In this era of excitement and involvement in the international reflux study, a new player emerged as O’Donnell and Puri [10] published data in 1984, showing that the cystoscopic injection of Teflon paste into the subureteric space could result in the resolution of vesicoureteral reflux. Following the rapid popularization of this technique, mainly in Europe, it was disclosed by researchers in USA [11] that Teflon could potentially be absorbed, and migrate to other areas of the body, including the brain and lymphatics. These data, combined with speculation and fear that leaked Teflon, leaked from prosthetic implants could be a potential cause of autoimmune disease, led the Federal authorities in USA to insure that the subureteric injection of Teflon would not be approved in North America. Nonetheless, a new debate had been born, centered on the child with UTI and vesicoureteral reflux. At meetings, becoming more populated with well trained and proficient pediatric urologists from around the world, debates became heated, stimulating, and amusing. Three of our greatest leaders, each a proponent of either open surgical correction, observational treatment alone or subureteric injection (Duckett, Ransley, O’Donnell), led the assemblies in ever increasing circles of confusion and varied convictions.

Two new pieces of data were added to the continuing puzzle; the emergence of antenatal ultrasound, which showed hydronephrosis in up to 1% of fetuses, and the publication by Noe [12], that vesicoureteral reflux could be shown in up to 25% of siblings who were diagnosed with reflux. The groups of children with reflux diagnosed on the basis of either antenatal hydronephrosis and subsequently diagnosed reflux (20% of those with hydronephrosis), and also those diagnosed on the basis of sibling screening led to an ever increasing population of children with reflux.

Perhaps the latest piece of the technology puzzle, was added by Läckgren et al., who published data on a newer substance, dextranomer/hyaluronic acid copolymer (Dx/HA) [13], which unlike other alternates to Teflon, proved to be durable, effective, and safe. It was approved for use in the USA and Canada and is now widely utilized around the world.

Antibiotic prophylaxis, the nonsurgical treatment modality used throughout all these decades as an alternate to surgical therapy, has now also come into dispute. The emergence of resistant strains of gram negative bacteria is growing, and possibly based on the widespread generic use of many antibiotics, a global increase in methicillin resistant staph aureus (MRSA) is posing serious challenges to treatment of infants with sepsis.

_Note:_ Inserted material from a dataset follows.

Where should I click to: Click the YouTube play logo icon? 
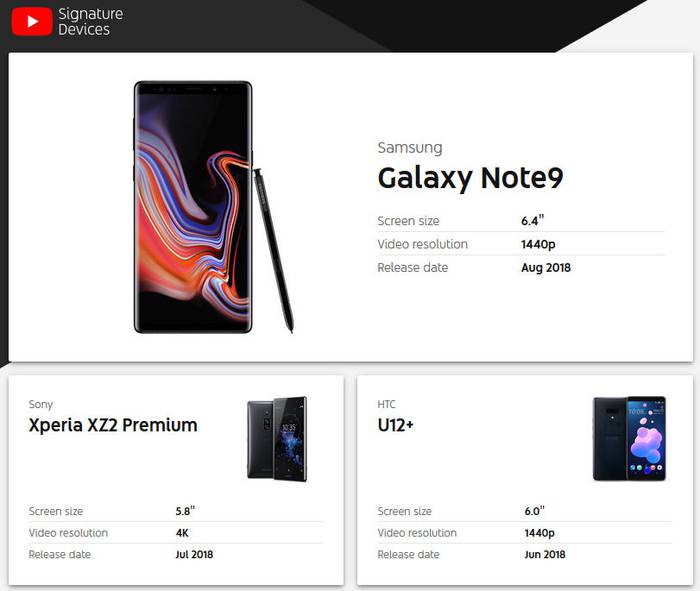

A new multicenter trial is now opened for recruitment in the United States and Canada (RIVUR), funded by the NIDDK, which will randomize children, presenting with UTI, and reflux between treatment with prophylactic antibiotics, and with observation alone [14]. The primary end point is the recurrence of UTI, with secondary end point being the development of renal scar. A similar study is ongoing in France.

We have come full circle, starting with a new diagnosis—reflux, previously unrecognized, which was assumed to be a cause of recurrent uti, and renal scarring, through three decades of evolving developments in technology and science showing a myriad of ways in which we could cure the reflux. Over 25 years ago, Dr. JR Woodard, a world leader of the time, stated “As one looks back over the last 30 years of reflux history, it is ironic that urologists have become so expert at its surgical correction before understanding much about its natural history and true clinical significance” [15]. We now dwell in a world where we STILL question whether the reflux itself is the major problem, or just an easily diagnosed and treated cofactor. Hopefully, the rigors of current science, based on prospective and randomized data, will answer some of these ongoing questions and allow us to treat the children, whom we treat, with the best, safest, most cost-effective, and noninvasive methodologies available to achieve our health-related aims. I believe these aims continue to be the effective treatment and prevention of UTI and the prevention of renal injury.